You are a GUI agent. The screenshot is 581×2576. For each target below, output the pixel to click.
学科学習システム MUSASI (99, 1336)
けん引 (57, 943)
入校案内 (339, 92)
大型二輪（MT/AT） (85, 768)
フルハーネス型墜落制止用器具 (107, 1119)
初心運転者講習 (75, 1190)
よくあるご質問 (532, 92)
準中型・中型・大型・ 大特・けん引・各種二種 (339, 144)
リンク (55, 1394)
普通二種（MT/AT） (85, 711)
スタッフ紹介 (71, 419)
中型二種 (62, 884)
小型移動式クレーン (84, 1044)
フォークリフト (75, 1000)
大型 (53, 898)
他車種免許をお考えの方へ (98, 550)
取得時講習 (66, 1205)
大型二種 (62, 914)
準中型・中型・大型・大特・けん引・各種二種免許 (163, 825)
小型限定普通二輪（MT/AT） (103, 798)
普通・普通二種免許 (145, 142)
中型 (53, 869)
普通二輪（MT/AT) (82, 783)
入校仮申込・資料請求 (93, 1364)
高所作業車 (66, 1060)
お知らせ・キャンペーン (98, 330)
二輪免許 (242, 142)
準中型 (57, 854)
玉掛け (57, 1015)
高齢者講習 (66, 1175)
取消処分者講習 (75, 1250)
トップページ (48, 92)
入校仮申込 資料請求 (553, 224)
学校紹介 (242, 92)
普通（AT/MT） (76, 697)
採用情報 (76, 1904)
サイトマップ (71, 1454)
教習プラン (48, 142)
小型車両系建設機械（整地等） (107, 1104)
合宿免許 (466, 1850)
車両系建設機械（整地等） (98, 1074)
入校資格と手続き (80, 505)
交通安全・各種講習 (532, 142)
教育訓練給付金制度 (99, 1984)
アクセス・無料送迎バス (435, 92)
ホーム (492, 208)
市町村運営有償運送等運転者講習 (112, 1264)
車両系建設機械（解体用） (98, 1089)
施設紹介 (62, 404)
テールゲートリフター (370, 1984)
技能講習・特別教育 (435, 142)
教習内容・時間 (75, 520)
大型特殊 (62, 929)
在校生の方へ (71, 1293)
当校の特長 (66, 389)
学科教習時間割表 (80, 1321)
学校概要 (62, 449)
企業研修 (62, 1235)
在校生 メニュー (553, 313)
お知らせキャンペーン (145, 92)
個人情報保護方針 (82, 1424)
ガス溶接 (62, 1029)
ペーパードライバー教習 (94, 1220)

______________________________

§ **Task description**
Can you copy all of the data above, line for line, without changing a single character?

§ **Completed exercise**
You are a GUI agent. The screenshot is 581×2576. For each target below, output the pixel to click.
学科学習システム MUSASI (99, 1336)
けん引 (57, 943)
入校案内 (339, 92)
大型二輪（MT/AT） (85, 768)
フルハーネス型墜落制止用器具 (107, 1119)
初心運転者講習 (75, 1190)
よくあるご質問 (532, 92)
準中型・中型・大型・ 大特・けん引・各種二種 (339, 144)
リンク (55, 1394)
普通二種（MT/AT） (85, 711)
スタッフ紹介 (71, 419)
中型二種 (62, 884)
小型移動式クレーン (84, 1044)
フォークリフト (75, 1000)
大型 (53, 898)
他車種免許をお考えの方へ (98, 550)
取得時講習 (66, 1205)
大型二種 (62, 914)
準中型・中型・大型・大特・けん引・各種二種免許 (163, 825)
小型限定普通二輪（MT/AT） (103, 798)
普通・普通二種免許 (145, 142)
中型 (53, 869)
普通二輪（MT/AT) (82, 783)
入校仮申込・資料請求 (93, 1364)
高所作業車 (66, 1060)
お知らせ・キャンペーン (98, 330)
二輪免許 (242, 142)
準中型 (57, 854)
玉掛け (57, 1015)
高齢者講習 (66, 1175)
取消処分者講習 (75, 1250)
トップページ (48, 92)
入校仮申込 資料請求 (553, 224)
学校紹介 (242, 92)
普通（AT/MT） (76, 697)
採用情報 (76, 1904)
サイトマップ (71, 1454)
教習プラン (48, 142)
小型車両系建設機械（整地等） (107, 1104)
合宿免許 (466, 1850)
車両系建設機械（整地等） (98, 1074)
入校資格と手続き (80, 505)
交通安全・各種講習 (532, 142)
教育訓練給付金制度 (99, 1984)
アクセス・無料送迎バス (435, 92)
ホーム (492, 208)
市町村運営有償運送等運転者講習 (112, 1264)
車両系建設機械（解体用） (98, 1089)
施設紹介 (62, 404)
テールゲートリフター (370, 1984)
技能講習・特別教育 (435, 142)
教習内容・時間 (75, 520)
大型特殊 (62, 929)
在校生の方へ (71, 1293)
当校の特長 (66, 389)
学科教習時間割表 (80, 1321)
学校概要 (62, 449)
企業研修 (62, 1235)
在校生 メニュー (553, 313)
お知らせキャンペーン (145, 92)
個人情報保護方針 (82, 1424)
ガス溶接 (62, 1029)
ペーパードライバー教習 (94, 1220)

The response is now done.